## Stored dataset items

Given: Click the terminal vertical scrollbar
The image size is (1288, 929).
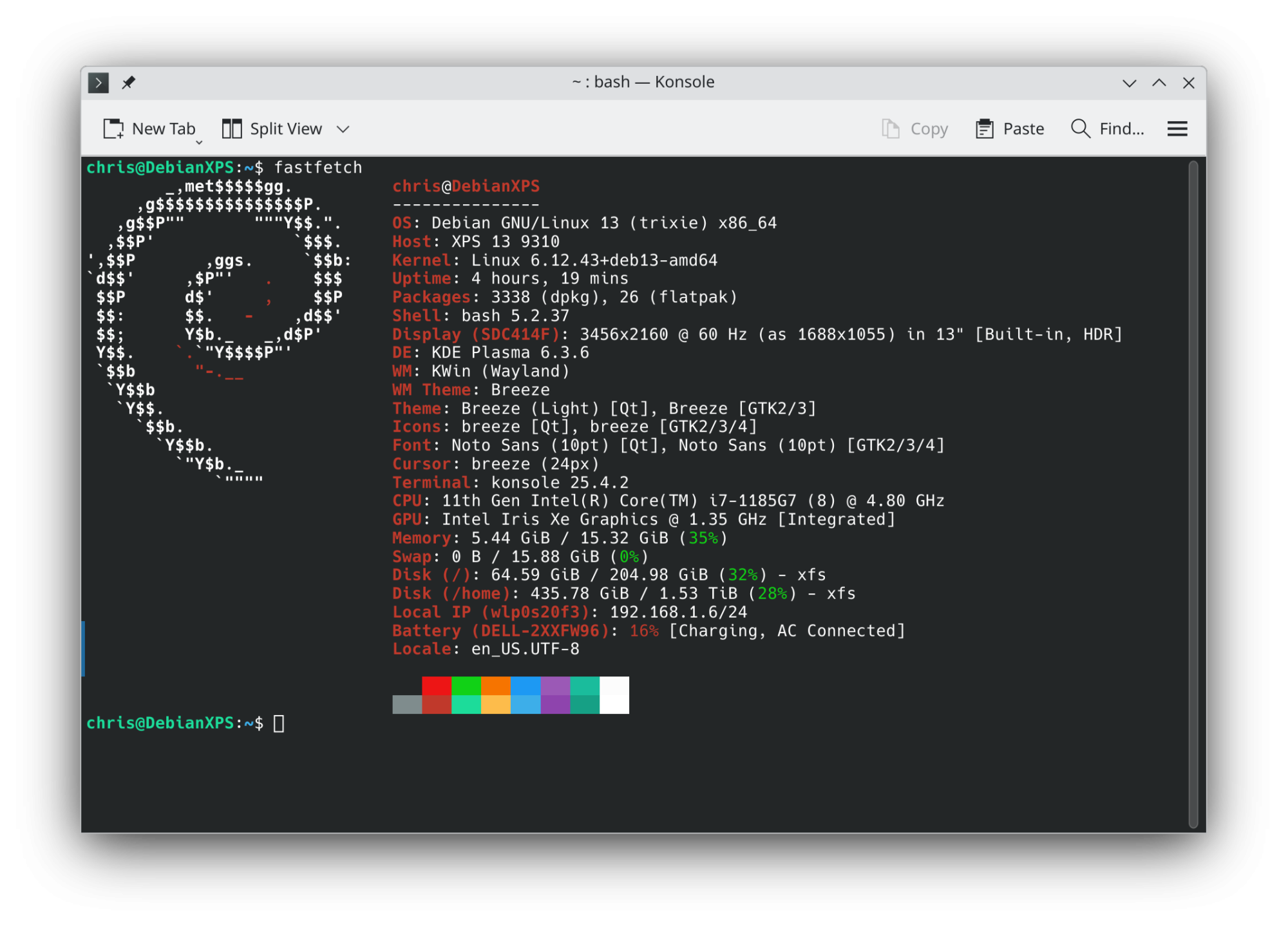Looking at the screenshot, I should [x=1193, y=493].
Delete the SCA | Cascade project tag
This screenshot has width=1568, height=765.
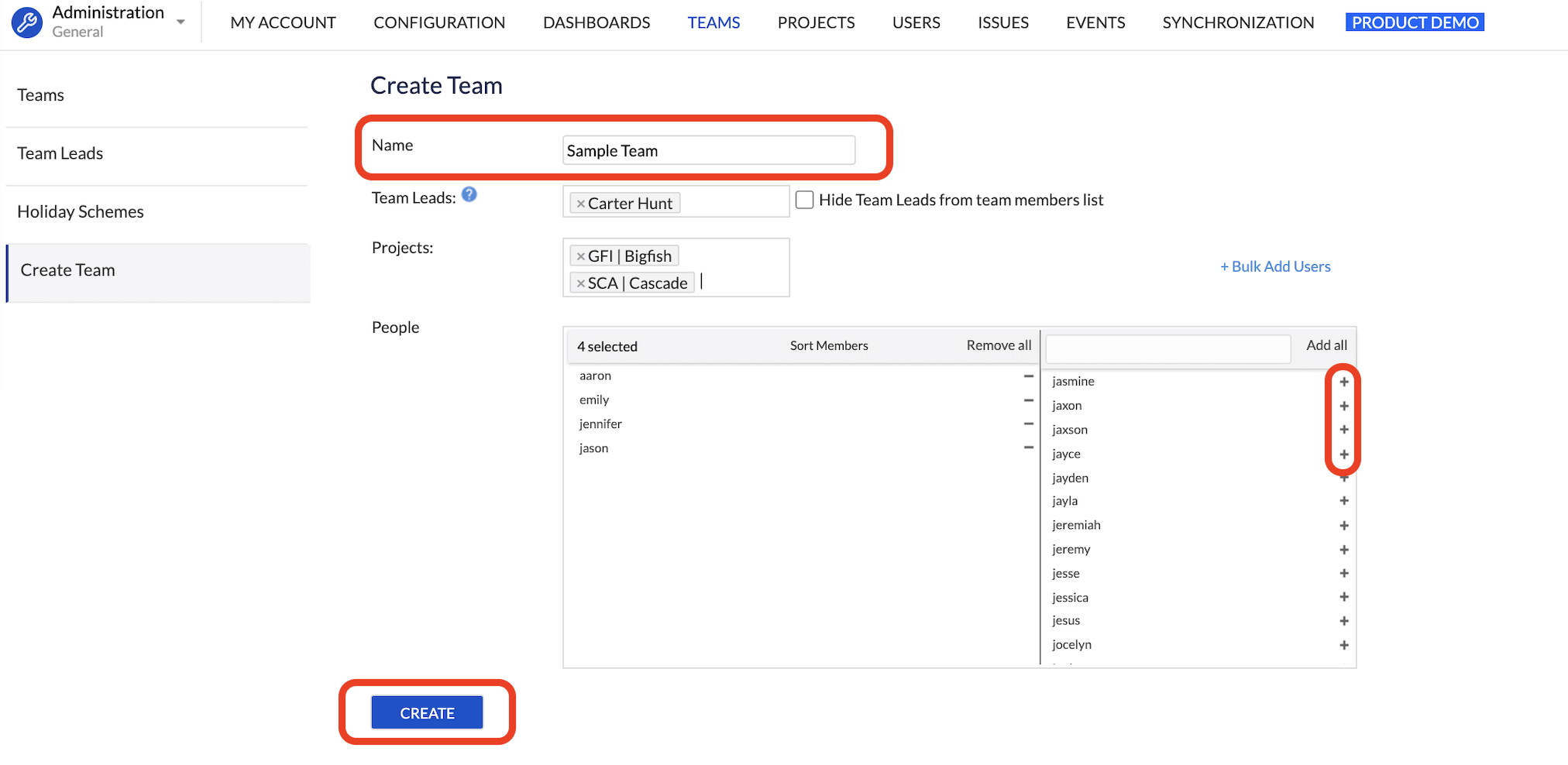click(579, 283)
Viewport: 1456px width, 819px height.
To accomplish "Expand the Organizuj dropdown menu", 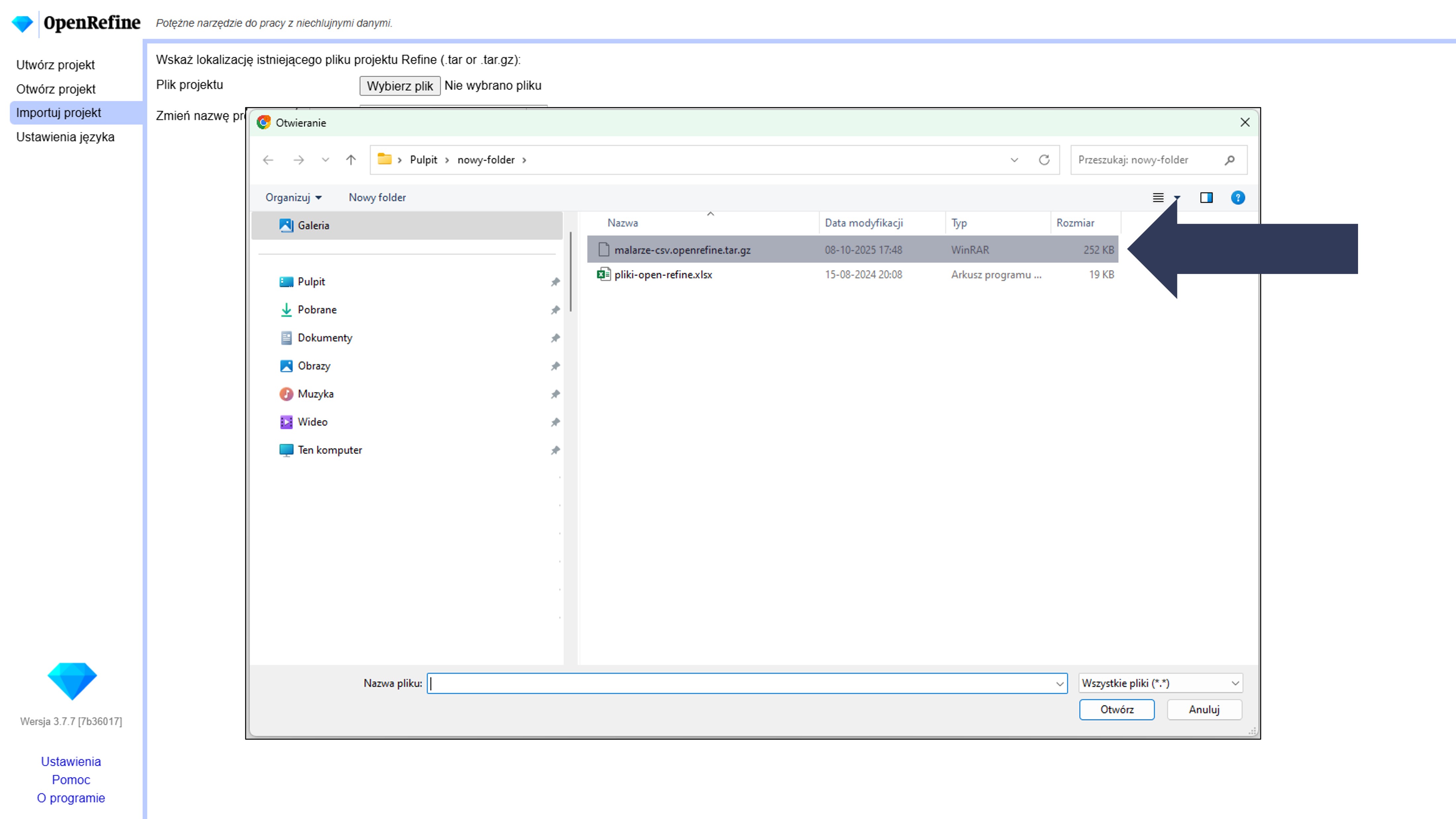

## Prompt
Each line from the one holding "The image size is (1288, 929)." down to the end of the records is to be reproduced unaltered, and the pictures are to be omitted.

## Answer to the exercise
The image size is (1288, 929).
Looking at the screenshot, I should [x=1193, y=493].
Delete the SCA | Cascade project tag
This screenshot has width=1568, height=765.
click(579, 283)
Viewport: 1456px width, 819px height.
To accomplish "Expand the Organizuj dropdown menu", 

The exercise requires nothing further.